Oca2p-J/Oca2p-J mice exhibit significant dilution of coat color with pink eyes, a phenotype similar to that produced by Oca2p/Oca2p. The Oca2p-J mutation is a partial deletion of the gene that completely ablates Oca2p function (Oakey et al. 1996).
The Oca2p-J mutation occurred spontaneously in the C3H/HeJ strain at The Jackson Laboratory in 1974.
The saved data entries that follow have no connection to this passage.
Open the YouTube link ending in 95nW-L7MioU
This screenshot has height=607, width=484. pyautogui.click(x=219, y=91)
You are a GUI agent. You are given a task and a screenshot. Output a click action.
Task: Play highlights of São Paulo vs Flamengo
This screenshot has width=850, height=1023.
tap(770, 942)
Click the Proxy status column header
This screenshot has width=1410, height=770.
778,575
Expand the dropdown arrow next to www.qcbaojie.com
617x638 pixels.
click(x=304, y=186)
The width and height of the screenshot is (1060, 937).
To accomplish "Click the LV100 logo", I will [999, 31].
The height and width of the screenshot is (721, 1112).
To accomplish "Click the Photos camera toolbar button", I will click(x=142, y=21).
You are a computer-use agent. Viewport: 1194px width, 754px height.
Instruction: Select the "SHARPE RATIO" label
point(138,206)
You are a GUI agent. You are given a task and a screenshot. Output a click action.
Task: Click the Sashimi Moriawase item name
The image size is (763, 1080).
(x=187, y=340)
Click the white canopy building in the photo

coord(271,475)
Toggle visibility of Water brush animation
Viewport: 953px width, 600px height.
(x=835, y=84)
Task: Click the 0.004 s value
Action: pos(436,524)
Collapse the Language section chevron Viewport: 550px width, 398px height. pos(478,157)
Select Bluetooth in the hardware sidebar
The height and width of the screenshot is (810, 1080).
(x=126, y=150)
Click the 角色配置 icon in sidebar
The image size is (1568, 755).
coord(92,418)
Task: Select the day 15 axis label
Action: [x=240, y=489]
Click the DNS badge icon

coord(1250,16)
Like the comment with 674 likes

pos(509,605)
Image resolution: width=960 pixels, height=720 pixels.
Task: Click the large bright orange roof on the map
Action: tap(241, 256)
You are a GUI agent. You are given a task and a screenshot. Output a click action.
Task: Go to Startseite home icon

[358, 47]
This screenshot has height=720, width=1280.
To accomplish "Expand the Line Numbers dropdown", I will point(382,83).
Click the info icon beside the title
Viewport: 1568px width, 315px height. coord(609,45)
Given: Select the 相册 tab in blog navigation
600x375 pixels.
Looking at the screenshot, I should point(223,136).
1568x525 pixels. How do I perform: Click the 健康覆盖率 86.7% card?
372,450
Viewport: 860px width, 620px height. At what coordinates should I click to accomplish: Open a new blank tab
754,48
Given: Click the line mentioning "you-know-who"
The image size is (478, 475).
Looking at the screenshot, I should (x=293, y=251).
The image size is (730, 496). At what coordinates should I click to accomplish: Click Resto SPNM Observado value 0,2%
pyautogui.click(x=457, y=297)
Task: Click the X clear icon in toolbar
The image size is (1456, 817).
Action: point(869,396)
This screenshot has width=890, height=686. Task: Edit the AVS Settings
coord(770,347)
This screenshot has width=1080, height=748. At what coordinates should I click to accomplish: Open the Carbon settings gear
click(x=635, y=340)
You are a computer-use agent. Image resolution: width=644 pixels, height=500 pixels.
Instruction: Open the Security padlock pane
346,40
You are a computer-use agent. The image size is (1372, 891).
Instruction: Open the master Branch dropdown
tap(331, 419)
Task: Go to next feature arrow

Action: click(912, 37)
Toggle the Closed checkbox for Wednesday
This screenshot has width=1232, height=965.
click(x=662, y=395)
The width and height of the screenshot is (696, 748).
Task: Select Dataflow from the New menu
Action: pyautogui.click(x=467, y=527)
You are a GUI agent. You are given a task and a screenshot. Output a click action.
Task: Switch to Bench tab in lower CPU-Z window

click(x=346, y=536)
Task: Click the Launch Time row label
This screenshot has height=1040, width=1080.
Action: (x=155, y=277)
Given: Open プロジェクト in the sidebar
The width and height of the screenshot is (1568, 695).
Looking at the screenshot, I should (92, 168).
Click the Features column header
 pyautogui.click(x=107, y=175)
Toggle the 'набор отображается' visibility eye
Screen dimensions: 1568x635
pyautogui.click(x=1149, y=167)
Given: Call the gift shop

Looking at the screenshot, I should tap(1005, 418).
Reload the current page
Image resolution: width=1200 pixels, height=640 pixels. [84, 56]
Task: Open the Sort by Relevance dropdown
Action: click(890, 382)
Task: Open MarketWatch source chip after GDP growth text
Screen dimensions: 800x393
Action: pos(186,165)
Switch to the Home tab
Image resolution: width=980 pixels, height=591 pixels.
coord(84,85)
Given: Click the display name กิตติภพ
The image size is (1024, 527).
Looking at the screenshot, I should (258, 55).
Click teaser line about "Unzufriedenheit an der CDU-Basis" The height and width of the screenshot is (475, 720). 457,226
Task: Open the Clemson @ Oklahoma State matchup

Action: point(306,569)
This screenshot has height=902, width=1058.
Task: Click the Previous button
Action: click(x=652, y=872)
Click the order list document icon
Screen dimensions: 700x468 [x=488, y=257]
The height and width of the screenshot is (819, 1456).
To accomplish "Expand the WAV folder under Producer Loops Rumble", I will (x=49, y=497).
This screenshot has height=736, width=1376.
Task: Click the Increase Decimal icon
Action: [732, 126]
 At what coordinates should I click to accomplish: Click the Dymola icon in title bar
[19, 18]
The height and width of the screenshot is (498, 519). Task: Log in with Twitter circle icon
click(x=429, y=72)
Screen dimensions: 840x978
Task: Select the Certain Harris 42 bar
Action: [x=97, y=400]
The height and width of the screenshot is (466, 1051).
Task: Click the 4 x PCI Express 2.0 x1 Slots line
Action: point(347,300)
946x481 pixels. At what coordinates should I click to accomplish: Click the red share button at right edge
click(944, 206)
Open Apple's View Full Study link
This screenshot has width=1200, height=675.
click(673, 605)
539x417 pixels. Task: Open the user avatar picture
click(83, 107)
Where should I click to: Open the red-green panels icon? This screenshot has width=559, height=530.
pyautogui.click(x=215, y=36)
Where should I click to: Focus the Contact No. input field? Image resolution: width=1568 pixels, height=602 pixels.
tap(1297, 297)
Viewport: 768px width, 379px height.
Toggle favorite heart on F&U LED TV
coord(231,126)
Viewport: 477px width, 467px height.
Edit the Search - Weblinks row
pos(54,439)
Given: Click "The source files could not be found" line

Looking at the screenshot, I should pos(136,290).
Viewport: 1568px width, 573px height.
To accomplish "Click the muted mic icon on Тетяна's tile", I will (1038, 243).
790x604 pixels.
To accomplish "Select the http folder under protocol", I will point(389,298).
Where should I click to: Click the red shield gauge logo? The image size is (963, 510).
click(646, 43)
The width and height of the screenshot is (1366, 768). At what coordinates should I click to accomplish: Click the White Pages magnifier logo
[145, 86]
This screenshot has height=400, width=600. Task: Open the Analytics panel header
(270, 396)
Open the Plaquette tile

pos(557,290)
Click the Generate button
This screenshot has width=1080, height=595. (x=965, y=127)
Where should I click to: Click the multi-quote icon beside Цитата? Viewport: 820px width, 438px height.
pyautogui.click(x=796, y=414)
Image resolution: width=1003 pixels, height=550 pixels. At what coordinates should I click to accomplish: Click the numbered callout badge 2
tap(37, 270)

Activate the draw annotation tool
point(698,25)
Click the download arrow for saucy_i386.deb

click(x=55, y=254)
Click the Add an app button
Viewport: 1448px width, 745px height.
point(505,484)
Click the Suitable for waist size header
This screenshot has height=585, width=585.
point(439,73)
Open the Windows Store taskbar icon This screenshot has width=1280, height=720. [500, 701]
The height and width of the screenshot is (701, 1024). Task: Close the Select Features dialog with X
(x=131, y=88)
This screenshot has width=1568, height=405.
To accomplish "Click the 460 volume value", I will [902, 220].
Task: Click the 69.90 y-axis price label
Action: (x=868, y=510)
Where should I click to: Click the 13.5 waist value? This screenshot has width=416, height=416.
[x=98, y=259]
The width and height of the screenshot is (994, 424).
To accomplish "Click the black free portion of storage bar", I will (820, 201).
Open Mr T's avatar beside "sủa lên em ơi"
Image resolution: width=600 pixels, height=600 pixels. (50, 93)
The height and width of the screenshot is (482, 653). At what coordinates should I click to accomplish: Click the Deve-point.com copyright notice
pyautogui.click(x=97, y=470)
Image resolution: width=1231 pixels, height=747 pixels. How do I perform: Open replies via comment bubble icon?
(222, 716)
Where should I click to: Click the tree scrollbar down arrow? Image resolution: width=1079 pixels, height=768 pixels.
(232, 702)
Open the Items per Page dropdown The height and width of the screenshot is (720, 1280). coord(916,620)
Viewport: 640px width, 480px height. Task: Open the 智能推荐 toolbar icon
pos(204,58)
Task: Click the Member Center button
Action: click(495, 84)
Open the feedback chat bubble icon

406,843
|Allele Name||pink-eyed dilution Jackson|
|Gene Symbol and Name||Oca2, oculocutaneous albinism II|
|Strain of Origin||C3H/HeJ|
|Molecular Note||This allele was shown to be allelic to Oca2p by a complementation test. Southern blot analysis of Sst1-digested genomic DNA from mice homozygous for this allele, probed with a 1.0-kb DraIII fragment derived from cDNA clone MC2701, revealed deletion of two exon-bearing fragments (6.9 and 10.0 kb) found in wild-type DNA. The deletion has been shown to result in loss from the transcript of 350 base pairs encompassing nucleotides 2195-2545, derived from exons 20-23, and to produce a frameshift resulting in a protein additonally lacking exon 24-encoded amino acids. The missing amino acids include the last part of transmembrane domain 9 and all of transmembrane domains 10-12.|
When using the pink-eyed dilution Jackson mouse strain in a publication, please cite the originating article(s) and include JAX stock #000513 in your Materials and Methods section.